Please copy all of the data that follows exactly, leaving any pictures out.
++++ Excerpted data ++++
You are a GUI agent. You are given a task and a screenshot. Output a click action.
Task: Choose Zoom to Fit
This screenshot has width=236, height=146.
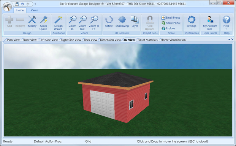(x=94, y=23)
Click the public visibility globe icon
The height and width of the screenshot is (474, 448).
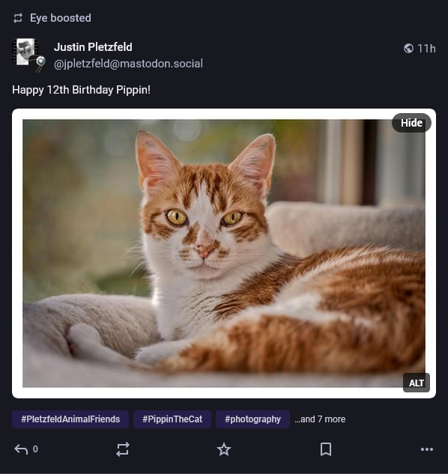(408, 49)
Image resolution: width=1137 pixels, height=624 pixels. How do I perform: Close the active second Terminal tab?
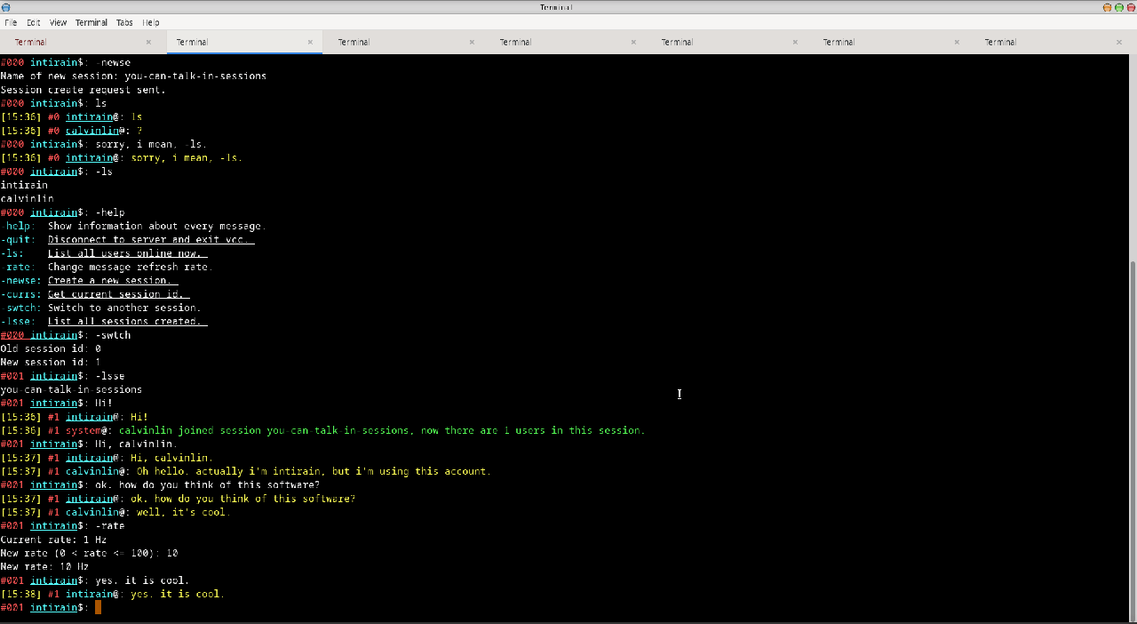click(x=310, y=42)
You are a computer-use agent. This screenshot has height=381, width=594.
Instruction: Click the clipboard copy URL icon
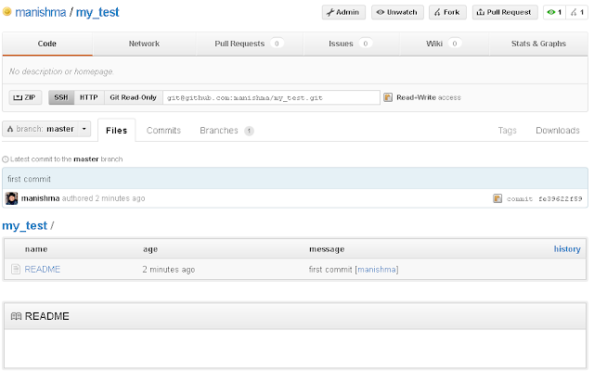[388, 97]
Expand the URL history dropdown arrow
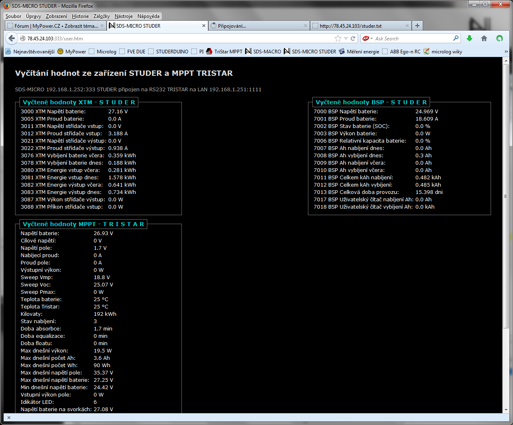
++++
Output for this exercise:
You are a GUI agent. You are given a task and a screenshot. Output a click action.
Task: Choose Zoom to Fit
This screenshot has width=236, height=146.
(x=94, y=23)
Click the public visibility globe icon
The height and width of the screenshot is (474, 448).
(408, 49)
Image resolution: width=1137 pixels, height=624 pixels. How do I perform: Close the active second Terminal tab?
click(x=310, y=42)
You are a computer-use agent. This screenshot has height=381, width=594.
Instruction: Click the clipboard copy URL icon
[388, 97]
Expand the URL history dropdown arrow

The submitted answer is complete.